En l’espèce, la Cour est d’avis que cette conciliation aurait été favorisée par la création d’une procédure parallèle distincte pour la portion à huis clos. Dès lors que le juge de première instance concluait qu’il était nécessaire de procéder de cette façon, il aurait dû rendre une ordonnance en ce sens, créant ainsi une procédure parallèle complètement distincte de la procédure pénale. Cette procédure parallèle aurait alors pu figurer au registre du tribunal et au rôle des audiences, et une version caviardée du jugement aurait pu être publiée.

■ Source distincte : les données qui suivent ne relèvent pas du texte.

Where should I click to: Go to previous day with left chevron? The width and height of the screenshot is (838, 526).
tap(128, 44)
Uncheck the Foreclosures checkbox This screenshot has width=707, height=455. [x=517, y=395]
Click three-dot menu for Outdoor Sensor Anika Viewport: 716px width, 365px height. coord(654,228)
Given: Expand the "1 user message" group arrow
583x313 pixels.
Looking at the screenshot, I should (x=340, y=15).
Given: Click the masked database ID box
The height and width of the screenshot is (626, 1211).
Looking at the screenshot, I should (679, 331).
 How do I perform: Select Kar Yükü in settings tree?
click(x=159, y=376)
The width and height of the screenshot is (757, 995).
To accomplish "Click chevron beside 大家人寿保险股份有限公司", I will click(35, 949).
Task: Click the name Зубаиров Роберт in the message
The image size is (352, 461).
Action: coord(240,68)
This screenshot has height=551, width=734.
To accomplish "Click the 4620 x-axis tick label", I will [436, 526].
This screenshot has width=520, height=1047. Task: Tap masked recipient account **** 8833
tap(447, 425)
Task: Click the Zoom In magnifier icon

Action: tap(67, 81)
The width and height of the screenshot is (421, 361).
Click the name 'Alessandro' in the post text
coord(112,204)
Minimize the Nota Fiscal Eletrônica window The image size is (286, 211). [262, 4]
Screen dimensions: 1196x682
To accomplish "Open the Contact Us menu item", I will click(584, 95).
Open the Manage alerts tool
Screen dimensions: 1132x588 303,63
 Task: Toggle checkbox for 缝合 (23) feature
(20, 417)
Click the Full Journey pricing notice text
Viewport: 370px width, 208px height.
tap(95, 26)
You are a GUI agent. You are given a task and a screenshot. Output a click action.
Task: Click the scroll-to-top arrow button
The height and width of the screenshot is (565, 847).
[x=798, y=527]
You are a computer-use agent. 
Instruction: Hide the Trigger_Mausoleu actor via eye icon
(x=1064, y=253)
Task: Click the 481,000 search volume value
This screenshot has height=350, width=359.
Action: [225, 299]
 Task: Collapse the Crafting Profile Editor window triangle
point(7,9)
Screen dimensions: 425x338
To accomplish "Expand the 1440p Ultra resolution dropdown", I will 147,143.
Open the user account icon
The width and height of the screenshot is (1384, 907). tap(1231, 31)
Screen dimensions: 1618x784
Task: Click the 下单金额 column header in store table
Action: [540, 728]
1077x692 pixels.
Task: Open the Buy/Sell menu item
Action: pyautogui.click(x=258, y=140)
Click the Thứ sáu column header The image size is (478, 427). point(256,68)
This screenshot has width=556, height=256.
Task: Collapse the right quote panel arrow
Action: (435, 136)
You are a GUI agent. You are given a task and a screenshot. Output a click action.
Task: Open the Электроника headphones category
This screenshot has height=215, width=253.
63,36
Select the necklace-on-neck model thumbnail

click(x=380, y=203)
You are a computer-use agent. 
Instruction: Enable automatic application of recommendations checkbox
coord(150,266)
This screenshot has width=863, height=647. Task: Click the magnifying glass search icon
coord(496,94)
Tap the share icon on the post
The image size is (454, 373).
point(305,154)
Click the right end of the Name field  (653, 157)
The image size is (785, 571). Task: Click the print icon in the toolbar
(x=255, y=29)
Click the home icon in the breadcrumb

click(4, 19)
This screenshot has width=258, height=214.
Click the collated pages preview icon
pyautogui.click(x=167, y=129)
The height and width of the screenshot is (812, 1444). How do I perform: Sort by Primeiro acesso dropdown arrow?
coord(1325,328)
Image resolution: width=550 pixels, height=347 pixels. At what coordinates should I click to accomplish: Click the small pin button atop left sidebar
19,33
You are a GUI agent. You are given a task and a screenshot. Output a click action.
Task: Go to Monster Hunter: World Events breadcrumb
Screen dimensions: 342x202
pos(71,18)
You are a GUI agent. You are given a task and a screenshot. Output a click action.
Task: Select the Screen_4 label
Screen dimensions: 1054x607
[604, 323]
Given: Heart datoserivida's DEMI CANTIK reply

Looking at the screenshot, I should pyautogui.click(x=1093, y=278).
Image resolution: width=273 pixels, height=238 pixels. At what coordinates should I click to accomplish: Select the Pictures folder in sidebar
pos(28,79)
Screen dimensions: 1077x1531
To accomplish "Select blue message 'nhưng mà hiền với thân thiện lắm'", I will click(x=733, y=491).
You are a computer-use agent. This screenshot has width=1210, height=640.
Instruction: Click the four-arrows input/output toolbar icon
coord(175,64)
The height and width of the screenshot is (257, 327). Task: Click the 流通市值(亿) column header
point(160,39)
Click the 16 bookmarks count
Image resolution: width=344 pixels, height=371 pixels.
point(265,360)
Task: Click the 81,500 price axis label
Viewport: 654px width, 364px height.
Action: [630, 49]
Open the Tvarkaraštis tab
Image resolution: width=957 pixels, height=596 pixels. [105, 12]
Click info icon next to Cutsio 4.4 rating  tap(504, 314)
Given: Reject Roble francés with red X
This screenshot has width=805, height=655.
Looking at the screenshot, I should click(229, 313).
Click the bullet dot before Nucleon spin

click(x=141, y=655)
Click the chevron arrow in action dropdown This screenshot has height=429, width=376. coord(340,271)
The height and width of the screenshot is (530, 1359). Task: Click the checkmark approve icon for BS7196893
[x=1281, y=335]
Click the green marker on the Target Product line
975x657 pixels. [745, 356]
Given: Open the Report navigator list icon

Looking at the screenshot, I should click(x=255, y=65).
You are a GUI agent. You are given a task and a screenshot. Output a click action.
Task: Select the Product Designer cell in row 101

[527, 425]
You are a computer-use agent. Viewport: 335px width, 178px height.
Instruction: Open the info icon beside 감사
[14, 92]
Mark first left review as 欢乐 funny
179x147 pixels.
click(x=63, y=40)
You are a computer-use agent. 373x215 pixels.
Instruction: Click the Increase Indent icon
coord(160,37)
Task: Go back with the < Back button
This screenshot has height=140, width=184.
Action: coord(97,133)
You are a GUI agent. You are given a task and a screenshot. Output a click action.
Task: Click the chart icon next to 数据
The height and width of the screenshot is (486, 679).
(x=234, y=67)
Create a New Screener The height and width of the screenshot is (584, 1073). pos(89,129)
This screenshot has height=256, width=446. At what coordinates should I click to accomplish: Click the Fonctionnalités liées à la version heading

En fin de compte, la Cour suprême conclut que la Cour d’appel a commis une erreur en scellant entièrement le dossier d’appel, et elle estime qu’une version caviardée du jugement de première instance aurait dû être rendue publique. La Cour suprême accueille donc partiellement les pourvois et renvoie l’affaire à la Cour d’appel du Québec afin que celle-ci rende publique une version caviardée du jugement de première instance, laquelle sera incluse dans le dossier d’appel, après avoir consulté Personne désignée et le gouvernement du Québec sur une proposition de descellement partiel et de caviardage.

 

COMMENTAIRES SUR CET ARRÊT

 

Face à la nécessité de concilier deux principes fondamentaux de notre droit, soit le privilège de l’indicateur et la publicité des débats, la Cour suprême favorise l’équilibre : aucun des deux privilèges ne devrait complètement céder le pas devant l’autre. Autrement dit, il faut assurer la transparence du processus, mais également protéger l’indicateur, et ce même si cette conciliation nécessite de faire preuve d’une certaine créativité.

Avec ce jugement, la Cour suprême choisit de maintenir le droit existant tout en réaffirmant l’importance du privilège des indicateurs. Elle opte donc, dans un sens, pour le statu quo, alors qu’elle refuse l’invitation des médias et de certains intervenants de revoir le test jusqu’à maintenant applicable en matière de privilège de l’indicateur, soit celui établi dans l’affaire Vancouver Sun.

Elle n’adopte pas non plus l’approche que préconisent les médias, soit de permettre la divulgation de renseignements privilégiés aux tiers intéressés ou à leurs représentants en contrepartie de la signature d’un engagement de confidentialité, étant d’avis que cela constituerait un élargissement indu du cercle du privilège et emporterait son lot de risques. La Cour préfère ainsi plutôt réaffirmer des principes directeurs bien établis : le privilège des indicateurs est une règle quasi absolue, et le principe de la publicité des débats peut être limité lorsque la divulgation d’informations mettrait en danger ce privilège.

À la lumière des commentaires émis par la Société des plaideurs quant au rôle crucial que jouent les amici curiae dans des circonstances propres au privilège de l’indicateur, la Cour suprême rappelle l’importance de recevoir des observations de la part de tiers intéressés ou des conseils d’un amicus curiae eu égard à des questions liées au privilège de l’indicateur lorsque cela est opportun, assurant ainsi une approche équilibrée entre le maintien de la confidentialité et le respect des principes d’une justice ouverte, publique et accessible.

La Société des plaideurs et LCM Avocats inc. accueillent donc favorablement cette décision, laquelle était, à n’en pas douter, l’une des décisions les plus attendues des dernières années.

 

[1] Société Radio-Canada c. Personne désignée, 2024 CSC 21.

[2] Id., par. 4

[3] Personne désignée c. Vancouver Sun, 2007 CSC 43.